**Extract to read:**
# Rodanthe Surf Fishing



## cybercuse (Oct 26, 2019)

Ok looking for a little help. Taking the family down to OBX and deciding between a house in Rodanthe and Nags Head. Looking to do a little surf fishing with my father. While catching big stuff is fun we will have a good time getting anything. Also is there a place to rent rods down there. If not I will just buy some. Any concerns with properties in Rodanthe from previous storms. Thanks


----------



## Indy2954 (Oct 26, 2019)

S curves are open. Avon took some damage from the last Nor'easter. Think Rodanthe is still good. I've been on Jennette's since last week and the morning bite has been good, afternoons are sharks/skates, and evenings are dead. Lack of wind and/or current is killing the bite right now. Just tailor blues and trout on the northern piers. Some stripers off the Little Bridge between NH and Manteo.


----------



## cybercuse (Oct 26, 2019)

Just catching up from my trip. Overall it was a great week. Caught plenty of fish but best one of all was this puppy drum. I fished all baits but I gotta say there was no bait as good as blood worms.

**Required work:**
1. List every kind of fish or other catch that the forum thread on Rodanthe surf fishing names.
2. Reproduce the passage of the Rodanthe surf fishing thread starting at "Ok looking for" and ending at "Indy2954 (Oct 26, 2019)", word for word.

**Given information:**
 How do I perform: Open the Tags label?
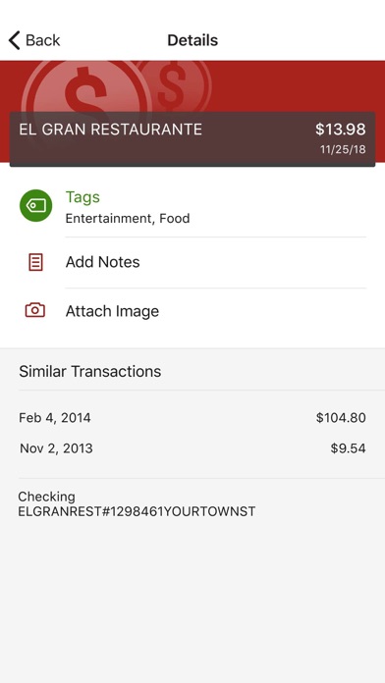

**Answers to the tasks:**
1. sharks, skates, tailor blues, trout, stripers, puppy drum

2.
Ok looking for a little help. Taking the family down to OBX and deciding between a house in Rodanthe and Nags Head. Looking to do a little surf fishing with my father. While catching big stuff is fun we will have a good time getting anything. Also is there a place to rent rods down there. If not I will just buy some. Any concerns with properties in Rodanthe from previous storms. Thanks


----------



## Indy2954 (Oct 26, 2019)